Jornal de Angola - E no que respeita a Angola e àquilo que já conhece?
Francisco Moita Flores - Tem as fragilidades próprias de um país com um Estado em construção. Angola tem uma Procuradoria-Geral da República jovem. Teve de ser reconstruída e ainda não tem 40 anos. Tem uma nova Constituição há seis anos. Saiu de uma guerra prolongada há cerca de 14 anos. Não é possível erguer o edifício do Estado da noite para o dia. Formar quadros, identificar problemas, promover redes de administração pública eficazes são desafios para décadas. O Estado republicano português, que herdou as estruturas do antigo Estado liberal, demorou décadas para ter o seu desenho mais completo cinquenta anos depois. Para lhe dar uma ideia do que afirmo, o regime republicano instituiu em 1910, quando tomou o poder, o Registo Civil e a obrigatoriedade do Bilhete de Identidade, documento decisivo para reconhecimento da cidadania e controlo do Estado. Só nos inícios dos anos sessenta do século passado este desafio foi concluído. Tenho,neste processo de formação em que estou engajado, trocado as mais diversas impressões com os formadores e os seus relatos demonstram as melhores práticas judiciárias, a respeito da investigação e instrução de processos sobre crimes, desde o branqueamento de capitais a homicídios. É certo que nalguns casos fazem denotar fragilidades próprias da falta de amadurecimento.
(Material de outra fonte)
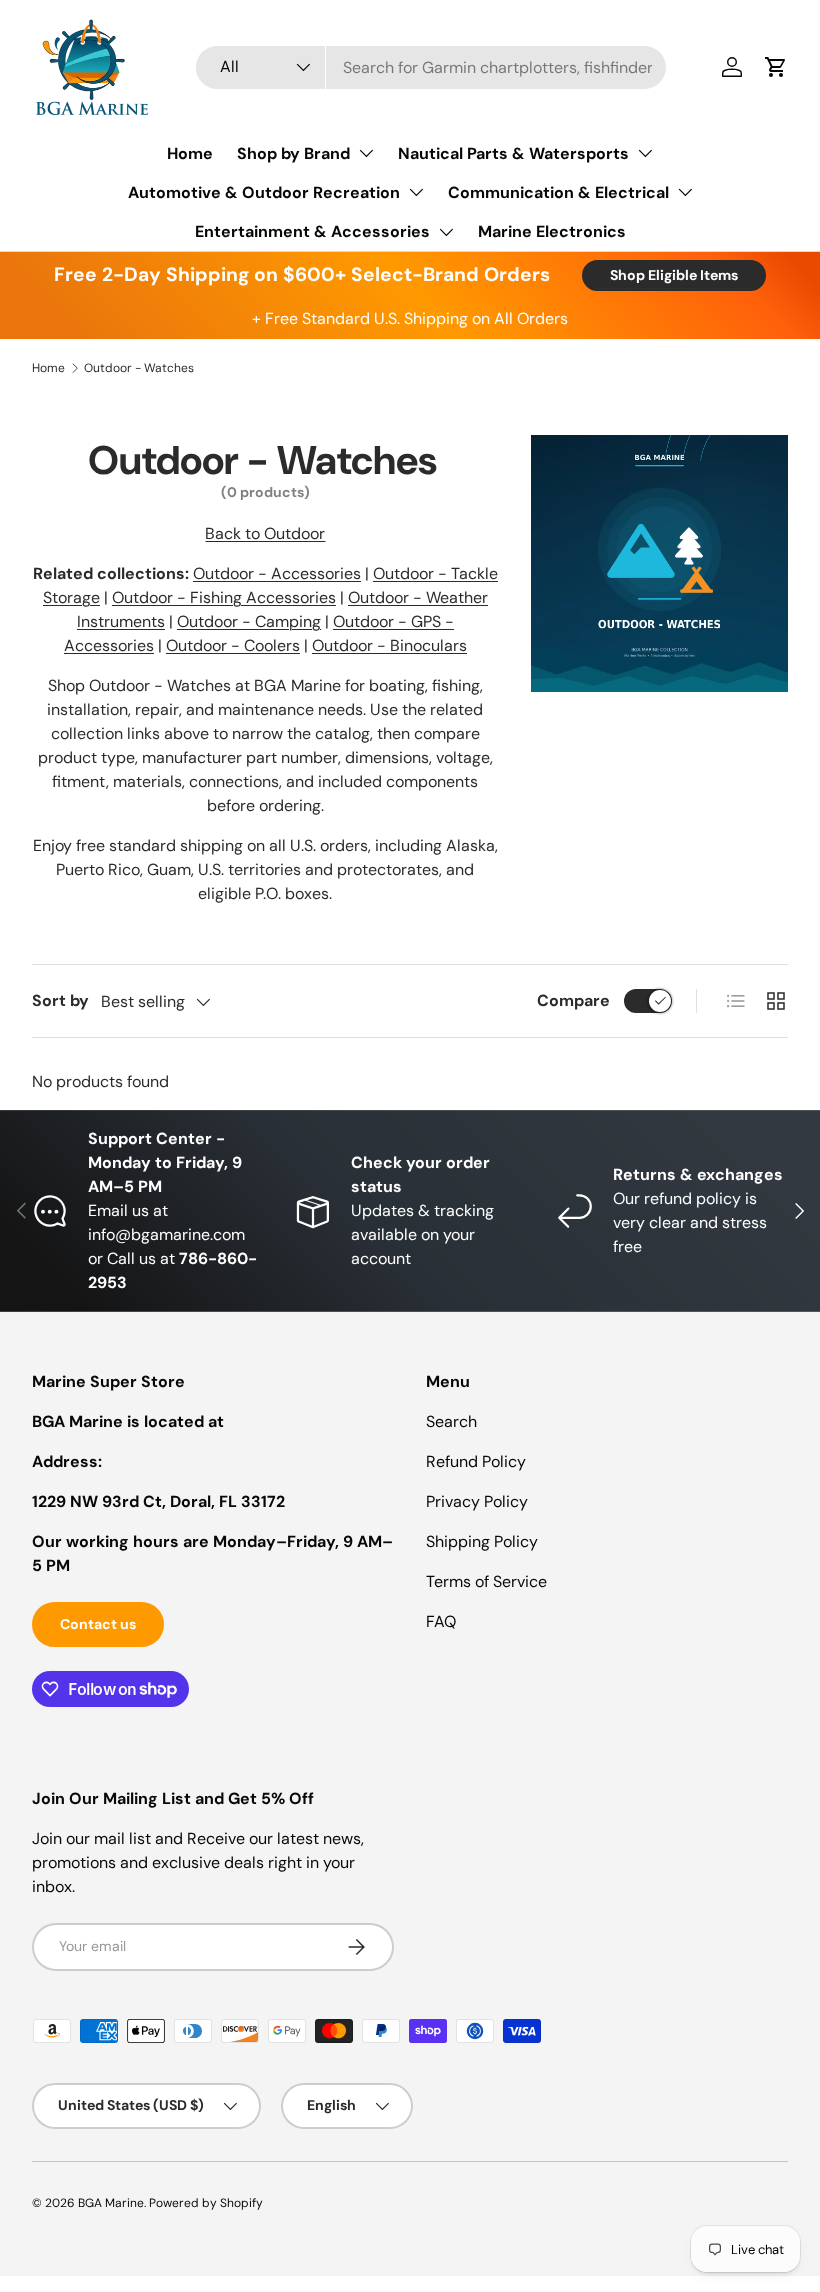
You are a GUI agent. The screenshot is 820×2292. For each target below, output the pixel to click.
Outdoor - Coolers (233, 645)
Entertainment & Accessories (312, 231)
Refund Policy (476, 1461)
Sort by (60, 1000)
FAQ (441, 1621)
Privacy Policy (477, 1501)
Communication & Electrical (558, 192)
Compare (573, 1000)
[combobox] (431, 67)
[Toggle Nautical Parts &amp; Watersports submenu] (645, 153)
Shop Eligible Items (674, 275)
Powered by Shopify (206, 2203)
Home (190, 153)
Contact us (98, 1624)
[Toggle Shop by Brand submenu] (366, 153)
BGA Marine (111, 2203)
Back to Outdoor (265, 533)
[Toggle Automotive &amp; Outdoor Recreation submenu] (416, 192)
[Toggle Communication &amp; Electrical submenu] (685, 192)
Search (451, 1421)
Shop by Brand (293, 153)
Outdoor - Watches (139, 368)
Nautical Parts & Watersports (513, 153)
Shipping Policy (482, 1541)
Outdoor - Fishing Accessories (224, 597)
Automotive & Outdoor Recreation (264, 192)
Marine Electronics (552, 231)
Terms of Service (486, 1581)
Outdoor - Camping (249, 621)
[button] (776, 67)
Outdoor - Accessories (277, 573)
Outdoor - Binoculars (389, 645)
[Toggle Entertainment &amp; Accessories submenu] (446, 232)
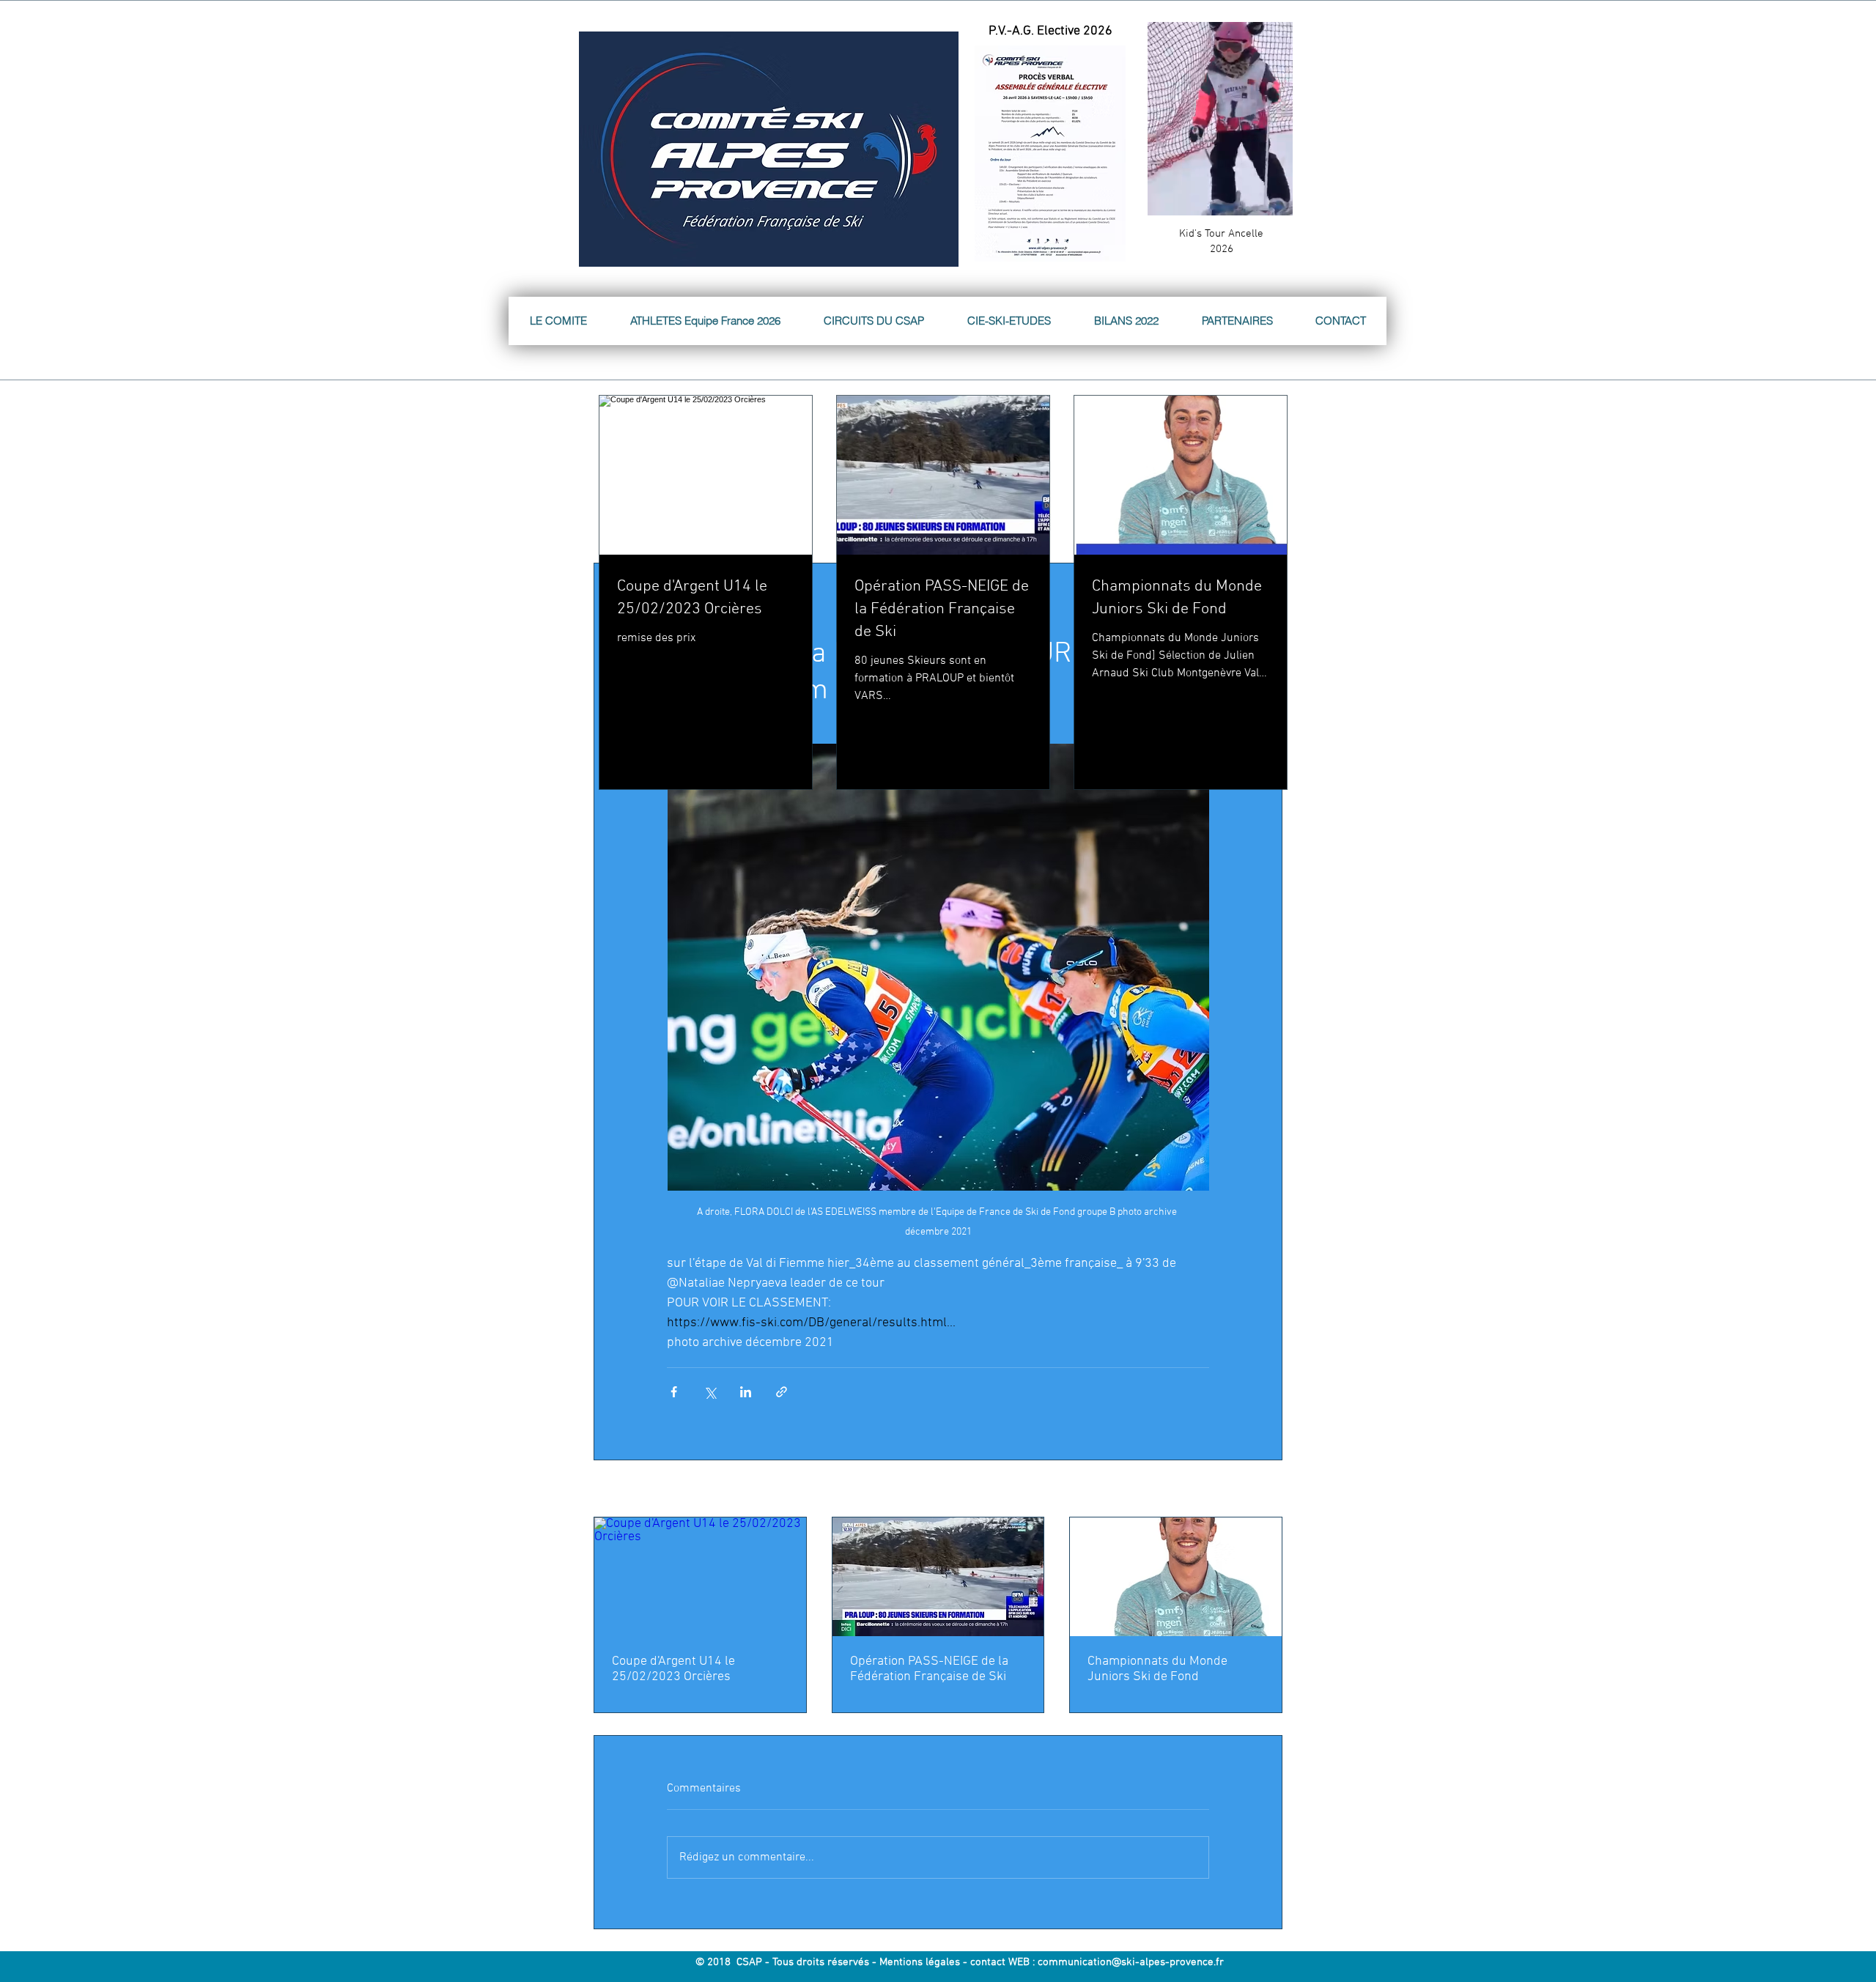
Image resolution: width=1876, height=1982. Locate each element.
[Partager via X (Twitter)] (710, 1392)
De memória profissional, pois ela é determinante na eficácia das instituições. Só osanospoderão consolidaresteexercício judicial, porque nesta área da investigação criminal e instrução não existe limite para o aperfeiçoamento. A título de exemplo, lembro a profunda revolução cibernética que está a transformar os nossos dias. As práticas criminosas tornam-se mais complexas e exigem reacções judiciais mais elaboradas. É um processo dinâmico sempre a precisar de ajustamentos.
Jornal de Angola - O que pensa da violação do segredo de justiça?
Francisco Moita Flores - É crime. Quer em Portugal, quer em Angola. Mas é pior do que um crime. É a constatação de que os funcionários que têm o dever de proteger os direitos de cidadania daqueles que são investigados não têm rigor ético, nem elevação moral para cumprir a Constituição que juraram cumprir.
Jornal de Angola - Que prejuízos concretos pode trazer para o processo a violação do segredo de justiça?
Francisco Moita Flores - Objectivamente, a violação do segredo de justiça pode destruir uma investigação que custou dinheiro dos contribuintes e muito tempo gasto para averiguar se houve ou não determinado crime, permitindo a destruição de prova e, até, a fuga dos investigados, liquidando a hipótese de se fazer Justiça no único palco onde é reconhecida. Num tribunal e na presença de um juiz. Mas existe uma outra dimensão bem mais grave deste justicialismo de franco-atirador. Manchar a honra, o carácter, o prestígio do investigado sem lhe dar hipótese de se defender. É uma violação brutal de direitos humanos que condena na praça pública e não permite a nobreza do Tribunal. Têm sido muitas vidas destruídas graças à intervenção obscena dos violadores do segredo de justiça. Dou um exemplo: Carmona Rodrigues foi presidente da Câmara de Lisboa há cerca de uma década. Houve um caso na autarquia que estava a ser investigado e a coisa saltou para a opinião pública. Foi uma vergonha. Durante dias, semanas, televisões e imprensa instalaram-se na Câmara e o oportunismo político falou mais alto. Carmona Rodrigues acabou por se demitir, embora protestasse a sua inocência que ninguém queria ouvir. Passados anos, foi julgado. Logo no primeiro julgamento o juiz não queria iniciá-lo porque achava a acusação indecorosa e sem fundamento. Acabou por ser absolvido por total ausência de provas. Ninguém deu notícia desta absolvição e a sua vida ficou feita em estilhaços durante bastante tempo.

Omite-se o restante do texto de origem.